Sidhu: Karlaftis seems like he's just always around the ball. Give us a snapshot of some of the strengths of his game and how Purdue was really able to maximize his skill set in that defense.

Fezler: Obviously, the biggest thing for him is just his size and his strength. He's got great size, about 6-4, 270 pounds, and throughout the years he's become accustomed to really handling some double, triple teams as that primary pass-rushing threat on the Purdue defensive line. And that's really what he's been known for, is that power pass rusher. But in this past year, especially, Purdue went through some defensive coaching staff turnover, brought in some new coaches, kind of changed the philosophy of this defense in a more aggressive scheme. Because of that, I felt like the Boilermakers did a really good job of moving Karlaftis around. He was playing inside at times. He's playing outside at times, different sort of techniques, allowing him to play, standing up or in a three-point stance, just really mixing up the fronts to allow him to generate pressure from different areas of the defensive line. I think you really saw him prove himself in terms of his versatility, just showing that he was more than just that power rusher, someone who's going to kind of barrel through your chest every single snap. He's got a lot of things going for him now and he was able to really showcase that this year.
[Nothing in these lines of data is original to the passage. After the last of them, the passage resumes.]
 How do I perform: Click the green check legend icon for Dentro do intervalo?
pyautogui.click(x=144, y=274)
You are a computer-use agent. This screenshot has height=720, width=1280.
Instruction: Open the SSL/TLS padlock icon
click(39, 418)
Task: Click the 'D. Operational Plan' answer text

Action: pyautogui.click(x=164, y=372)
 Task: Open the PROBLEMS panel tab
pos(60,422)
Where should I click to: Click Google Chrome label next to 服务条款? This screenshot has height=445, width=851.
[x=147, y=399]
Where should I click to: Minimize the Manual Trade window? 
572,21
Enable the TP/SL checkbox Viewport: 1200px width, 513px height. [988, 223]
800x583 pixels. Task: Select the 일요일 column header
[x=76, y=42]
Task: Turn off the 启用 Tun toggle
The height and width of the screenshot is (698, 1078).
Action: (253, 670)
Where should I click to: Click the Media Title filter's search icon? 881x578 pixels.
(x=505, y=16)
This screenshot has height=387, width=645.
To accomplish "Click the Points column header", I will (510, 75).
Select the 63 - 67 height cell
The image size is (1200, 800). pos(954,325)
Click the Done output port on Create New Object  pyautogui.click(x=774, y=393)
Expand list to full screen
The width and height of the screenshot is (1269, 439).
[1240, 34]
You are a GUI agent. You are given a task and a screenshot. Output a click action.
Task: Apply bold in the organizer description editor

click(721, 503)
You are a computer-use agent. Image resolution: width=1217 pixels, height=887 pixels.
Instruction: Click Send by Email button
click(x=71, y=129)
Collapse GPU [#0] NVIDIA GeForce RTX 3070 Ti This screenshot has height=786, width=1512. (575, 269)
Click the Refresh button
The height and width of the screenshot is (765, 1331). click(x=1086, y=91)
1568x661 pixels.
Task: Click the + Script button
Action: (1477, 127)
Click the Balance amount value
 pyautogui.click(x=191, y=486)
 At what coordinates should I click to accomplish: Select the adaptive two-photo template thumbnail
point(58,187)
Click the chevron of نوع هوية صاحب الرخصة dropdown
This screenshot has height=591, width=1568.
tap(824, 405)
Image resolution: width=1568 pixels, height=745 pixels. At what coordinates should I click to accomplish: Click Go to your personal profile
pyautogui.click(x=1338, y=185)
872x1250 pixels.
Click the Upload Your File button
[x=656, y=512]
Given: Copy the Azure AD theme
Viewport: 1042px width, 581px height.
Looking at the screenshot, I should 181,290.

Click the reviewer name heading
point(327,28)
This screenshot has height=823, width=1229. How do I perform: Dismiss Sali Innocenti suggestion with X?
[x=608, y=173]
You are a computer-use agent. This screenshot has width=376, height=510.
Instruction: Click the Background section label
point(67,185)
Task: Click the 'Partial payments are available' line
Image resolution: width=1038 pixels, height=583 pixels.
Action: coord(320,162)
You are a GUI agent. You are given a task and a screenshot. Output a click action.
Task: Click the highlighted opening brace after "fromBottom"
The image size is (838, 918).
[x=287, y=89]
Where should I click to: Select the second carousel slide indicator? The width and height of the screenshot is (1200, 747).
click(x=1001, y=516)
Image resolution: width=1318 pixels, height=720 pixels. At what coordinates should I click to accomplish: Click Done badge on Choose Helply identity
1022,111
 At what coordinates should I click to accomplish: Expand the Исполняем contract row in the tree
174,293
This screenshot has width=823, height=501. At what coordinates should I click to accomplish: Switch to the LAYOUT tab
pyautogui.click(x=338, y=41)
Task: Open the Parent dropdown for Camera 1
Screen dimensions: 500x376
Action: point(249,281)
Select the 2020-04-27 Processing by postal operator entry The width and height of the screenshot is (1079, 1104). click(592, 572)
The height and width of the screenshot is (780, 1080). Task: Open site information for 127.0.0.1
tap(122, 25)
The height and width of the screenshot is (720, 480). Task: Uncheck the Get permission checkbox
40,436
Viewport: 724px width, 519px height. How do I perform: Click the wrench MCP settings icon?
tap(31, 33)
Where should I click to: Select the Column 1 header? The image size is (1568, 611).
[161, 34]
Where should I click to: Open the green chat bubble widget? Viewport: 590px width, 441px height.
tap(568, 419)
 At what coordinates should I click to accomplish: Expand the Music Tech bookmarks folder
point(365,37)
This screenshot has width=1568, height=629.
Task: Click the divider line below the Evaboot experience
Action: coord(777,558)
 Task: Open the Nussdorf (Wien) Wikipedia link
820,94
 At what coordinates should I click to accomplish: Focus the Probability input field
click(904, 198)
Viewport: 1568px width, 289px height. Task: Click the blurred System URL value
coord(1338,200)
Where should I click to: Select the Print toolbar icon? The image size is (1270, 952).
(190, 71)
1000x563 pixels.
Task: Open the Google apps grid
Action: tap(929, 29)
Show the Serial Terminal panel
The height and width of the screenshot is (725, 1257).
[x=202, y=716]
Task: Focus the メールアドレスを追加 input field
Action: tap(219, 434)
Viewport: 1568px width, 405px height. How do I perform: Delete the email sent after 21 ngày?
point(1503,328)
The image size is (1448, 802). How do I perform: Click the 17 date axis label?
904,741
Sidhu: Looking back, is there a memorable game or matchup of George Karlaftis that really stands out in your mind?

Fezler: There's definitely a game that stands out for me, but I am going to I'm going to mention real quick a moment for him. He did show off that speed that he displayed at the Pro Day as well, with a 46-yard fumble recovery return for a touchdown in a loss against Wisconsin. But that was a loss. So maybe not a game that he wants to be remembered by. So I'll bring up Purdue's game against Iowa. It was the No. 3 then-rated Hawkeyes. Purdue went on the road to play them. They came away with a 24-7 upset and that was really, I think, the turning point for the team, allowing them to have the season that they had going 9-4, making it to the Music City Bowl, getting a victory over Tennessee and Karlaftis had a big part in only allowing the Hawkeyes to score seven points. You look at the stats from that game, he only had one solo tackle on one sack, so you're kind of like, how did he really impact the game? But if you watch the film, he was constantly in the backfield. He was pressuring the quarterback. He was disrupting plays even if some of those numbers didn't pop up necessarily on the stat sheet.

One thing that I wrote down, he was the first player to record 10 or more pressures in a game against an Iowa offensive line since Pro Football Focus started doing their advanced analytics for college football. So obviously the Hawkeyes have been several talented offensive linemen, have successful NFL careers in the past couple of years. For someone like Karlaftis to really get into the backfield whenever he was left 1-on-1, he was in the quarterback's face, forcing quick throws, disrupting passes, stopping the run. He's a great run stopper as well. We're talking about his pass rushing, but he kind of showed everything that he has to offer in a game like that, even if the stats didn't pop off the sheet.